Joshua’s seizures are made worse by the heat and by excitement, so on the last day of term and the hottest day of the year so far, epilepsy was bound to strike. I got home from work around 6.45 and Joshua was happy and very pleased to see me, he kept following me around the house. I sat with my cup of tea to watch some TV and to put my aching feet up, and he came and snuggled in next to me on the settee. Within 5 minutes he began fitting : his legs and arms went stiff, his face contorted, his eyes rolled and he began heavy breathing. I tried to reassure him but he had more than ten short seizures, one after the other, and so I had no other option but to give him his rescue medication to try to stop them. He does not like the taste of Midazolam, but I think he knew last night that it was necessary, as he did not resist like usual.

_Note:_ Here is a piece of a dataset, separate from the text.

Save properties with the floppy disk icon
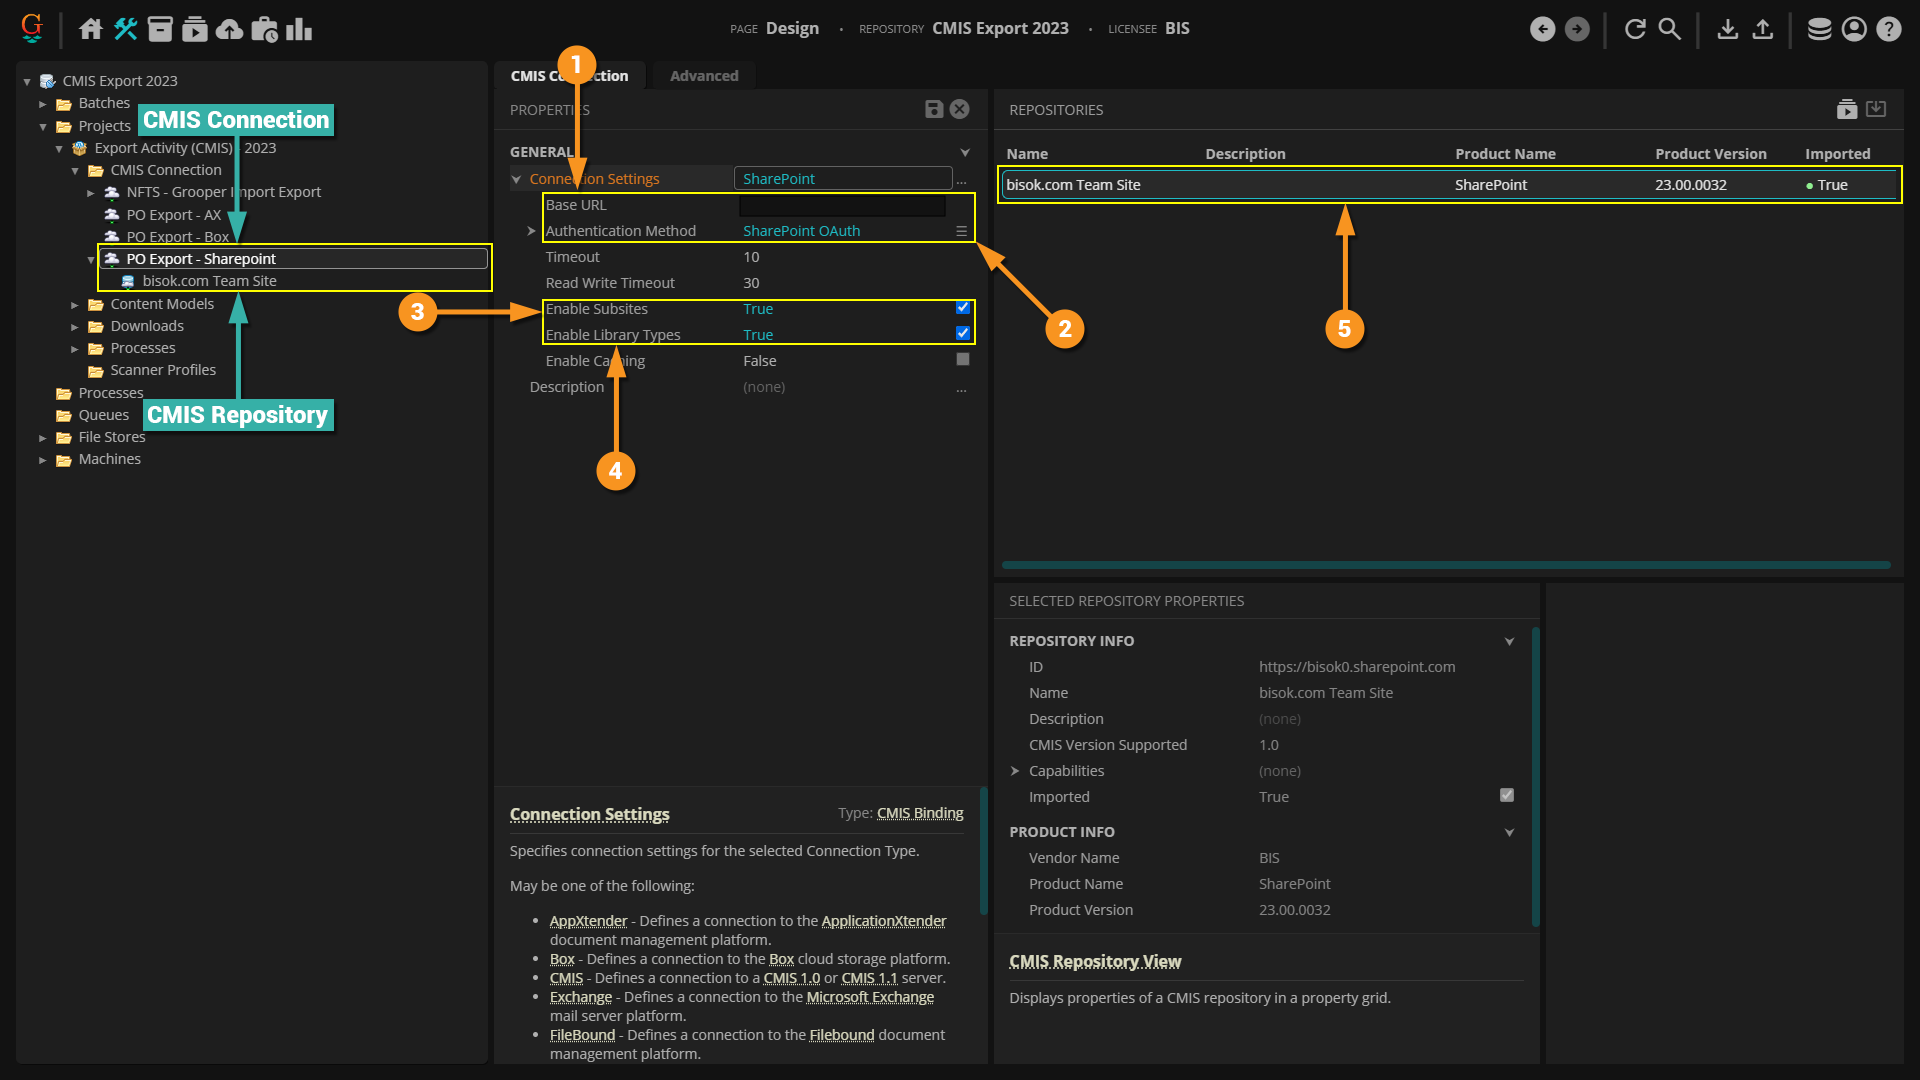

More seizures took him over but they began gradually to slow down, with longer gaps between them so I was confident that the powerful drug was doing its job. However I had the telephone in my hand, as a 999 call was my next option as we cannot give two doses of Midazolam, it can compromise breathing and so he needs to be monitored by a health professional.
Joshua gradually relaxed and fell asleep, under the spell of Midazolam. I recovered myself and then ate my tea, sitting beside him throughout. An hour later he stirred and so I decided to take him to bed where he would be more comfortable. He was quiet while I undressed him and got him into his pyjamas. I was reading him a story in bed, when he started to have more seizures. We would be looking at calling an ambulance at this stage as I cannot give him any more rescue medication for 6 hours, so there were still another five hours to go. Fortunately, I hushed and stayed with him to calm him down and he only had 3 more and then he settled down again, exhausted.
Lets hope that this is not the shape of the school summer holidays that we can expect moving forwards!